● **BRIEF**
Please set down the entries below once more, exactly.

BEGIN SUPPLIED DATA

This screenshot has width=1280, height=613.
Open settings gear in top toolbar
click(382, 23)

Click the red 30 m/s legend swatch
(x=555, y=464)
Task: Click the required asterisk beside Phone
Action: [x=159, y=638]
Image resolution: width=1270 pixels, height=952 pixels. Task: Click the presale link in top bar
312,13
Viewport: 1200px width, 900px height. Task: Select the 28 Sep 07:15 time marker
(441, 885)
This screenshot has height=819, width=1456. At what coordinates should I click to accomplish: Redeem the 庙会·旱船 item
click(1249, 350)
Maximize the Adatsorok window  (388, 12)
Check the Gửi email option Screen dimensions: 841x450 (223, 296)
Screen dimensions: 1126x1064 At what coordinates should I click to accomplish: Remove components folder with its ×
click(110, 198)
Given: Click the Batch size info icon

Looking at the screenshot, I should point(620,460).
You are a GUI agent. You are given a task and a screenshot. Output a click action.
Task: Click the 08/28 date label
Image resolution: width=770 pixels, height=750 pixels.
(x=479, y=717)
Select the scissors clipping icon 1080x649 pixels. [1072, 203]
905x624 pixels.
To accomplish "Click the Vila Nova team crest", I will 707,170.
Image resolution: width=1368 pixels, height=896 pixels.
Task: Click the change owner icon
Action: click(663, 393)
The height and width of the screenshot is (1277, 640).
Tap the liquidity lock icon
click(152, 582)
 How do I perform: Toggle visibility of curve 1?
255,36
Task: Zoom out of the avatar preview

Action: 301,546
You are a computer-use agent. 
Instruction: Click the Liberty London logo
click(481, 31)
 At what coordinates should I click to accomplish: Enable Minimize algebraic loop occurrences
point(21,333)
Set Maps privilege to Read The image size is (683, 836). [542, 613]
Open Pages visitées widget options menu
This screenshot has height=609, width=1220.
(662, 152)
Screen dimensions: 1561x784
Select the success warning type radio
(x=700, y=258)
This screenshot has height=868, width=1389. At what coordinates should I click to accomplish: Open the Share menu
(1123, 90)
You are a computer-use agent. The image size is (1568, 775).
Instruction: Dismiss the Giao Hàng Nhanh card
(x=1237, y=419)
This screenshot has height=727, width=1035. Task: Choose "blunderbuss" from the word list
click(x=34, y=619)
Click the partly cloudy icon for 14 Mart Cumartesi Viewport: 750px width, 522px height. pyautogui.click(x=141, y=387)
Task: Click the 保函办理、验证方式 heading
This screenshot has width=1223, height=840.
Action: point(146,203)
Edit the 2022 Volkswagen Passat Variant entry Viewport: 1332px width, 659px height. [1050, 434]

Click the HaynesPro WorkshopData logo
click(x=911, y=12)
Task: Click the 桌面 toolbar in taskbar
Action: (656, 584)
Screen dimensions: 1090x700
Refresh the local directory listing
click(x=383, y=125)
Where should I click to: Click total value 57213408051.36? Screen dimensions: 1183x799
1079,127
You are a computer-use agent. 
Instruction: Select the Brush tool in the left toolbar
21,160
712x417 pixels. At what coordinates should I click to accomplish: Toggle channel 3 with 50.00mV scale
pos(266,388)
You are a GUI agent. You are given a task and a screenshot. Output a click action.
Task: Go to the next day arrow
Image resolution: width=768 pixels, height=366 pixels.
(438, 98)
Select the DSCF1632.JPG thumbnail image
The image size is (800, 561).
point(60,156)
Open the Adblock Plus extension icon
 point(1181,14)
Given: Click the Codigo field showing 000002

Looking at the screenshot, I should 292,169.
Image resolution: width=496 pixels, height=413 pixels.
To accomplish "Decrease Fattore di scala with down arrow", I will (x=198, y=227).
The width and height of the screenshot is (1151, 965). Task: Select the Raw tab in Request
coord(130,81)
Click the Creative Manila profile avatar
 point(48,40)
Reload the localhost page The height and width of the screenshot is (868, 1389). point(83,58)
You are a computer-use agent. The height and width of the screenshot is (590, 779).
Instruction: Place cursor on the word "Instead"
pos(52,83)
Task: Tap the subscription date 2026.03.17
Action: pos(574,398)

END SUPPLIED DATA

● **REPLY TO THE TASK**
This screenshot has width=1280, height=613.
Open settings gear in top toolbar
click(382, 23)

Click the red 30 m/s legend swatch
(x=555, y=464)
Task: Click the required asterisk beside Phone
Action: [x=159, y=638]
Image resolution: width=1270 pixels, height=952 pixels. Task: Click the presale link in top bar
312,13
Viewport: 1200px width, 900px height. Task: Select the 28 Sep 07:15 time marker
(441, 885)
This screenshot has height=819, width=1456. At what coordinates should I click to accomplish: Redeem the 庙会·旱船 item
click(1249, 350)
Maximize the Adatsorok window  (388, 12)
Check the Gửi email option Screen dimensions: 841x450 (223, 296)
Screen dimensions: 1126x1064 At what coordinates should I click to accomplish: Remove components folder with its ×
click(110, 198)
Given: Click the Batch size info icon

Looking at the screenshot, I should point(620,460).
You are a GUI agent. You are given a task and a screenshot. Output a click action.
Task: Click the 08/28 date label
Image resolution: width=770 pixels, height=750 pixels.
(x=479, y=717)
Select the scissors clipping icon 1080x649 pixels. [1072, 203]
905x624 pixels.
To accomplish "Click the Vila Nova team crest", I will 707,170.
Image resolution: width=1368 pixels, height=896 pixels.
Task: Click the change owner icon
Action: click(663, 393)
The height and width of the screenshot is (1277, 640).
Tap the liquidity lock icon
click(152, 582)
 How do I perform: Toggle visibility of curve 1?
255,36
Task: Zoom out of the avatar preview

Action: 301,546
You are a computer-use agent. 
Instruction: Click the Liberty London logo
click(481, 31)
 At what coordinates should I click to accomplish: Enable Minimize algebraic loop occurrences
point(21,333)
Set Maps privilege to Read The image size is (683, 836). [542, 613]
Open Pages visitées widget options menu
This screenshot has height=609, width=1220.
(662, 152)
Screen dimensions: 1561x784
Select the success warning type radio
(x=700, y=258)
This screenshot has height=868, width=1389. At what coordinates should I click to accomplish: Open the Share menu
(1123, 90)
You are a computer-use agent. The image size is (1568, 775).
Instruction: Dismiss the Giao Hàng Nhanh card
(x=1237, y=419)
This screenshot has height=727, width=1035. Task: Choose "blunderbuss" from the word list
click(x=34, y=619)
Click the partly cloudy icon for 14 Mart Cumartesi Viewport: 750px width, 522px height. pyautogui.click(x=141, y=387)
Task: Click the 保函办理、验证方式 heading
This screenshot has width=1223, height=840.
Action: point(146,203)
Edit the 2022 Volkswagen Passat Variant entry Viewport: 1332px width, 659px height. [1050, 434]

Click the HaynesPro WorkshopData logo
click(x=911, y=12)
Task: Click the 桌面 toolbar in taskbar
Action: (656, 584)
Screen dimensions: 1090x700
Refresh the local directory listing
click(x=383, y=125)
Where should I click to: Click total value 57213408051.36? Screen dimensions: 1183x799
1079,127
You are a computer-use agent. 
Instruction: Select the Brush tool in the left toolbar
21,160
712x417 pixels. At what coordinates should I click to accomplish: Toggle channel 3 with 50.00mV scale
pos(266,388)
You are a GUI agent. You are given a task and a screenshot. Output a click action.
Task: Go to the next day arrow
Image resolution: width=768 pixels, height=366 pixels.
(438, 98)
Select the DSCF1632.JPG thumbnail image
The image size is (800, 561).
point(60,156)
Open the Adblock Plus extension icon
 point(1181,14)
Given: Click the Codigo field showing 000002

Looking at the screenshot, I should 292,169.
Image resolution: width=496 pixels, height=413 pixels.
To accomplish "Decrease Fattore di scala with down arrow", I will (x=198, y=227).
The width and height of the screenshot is (1151, 965). Task: Select the Raw tab in Request
coord(130,81)
Click the Creative Manila profile avatar
 point(48,40)
Reload the localhost page The height and width of the screenshot is (868, 1389). point(83,58)
You are a computer-use agent. The height and width of the screenshot is (590, 779).
Instruction: Place cursor on the word "Instead"
pos(52,83)
Task: Tap the subscription date 2026.03.17
Action: pos(574,398)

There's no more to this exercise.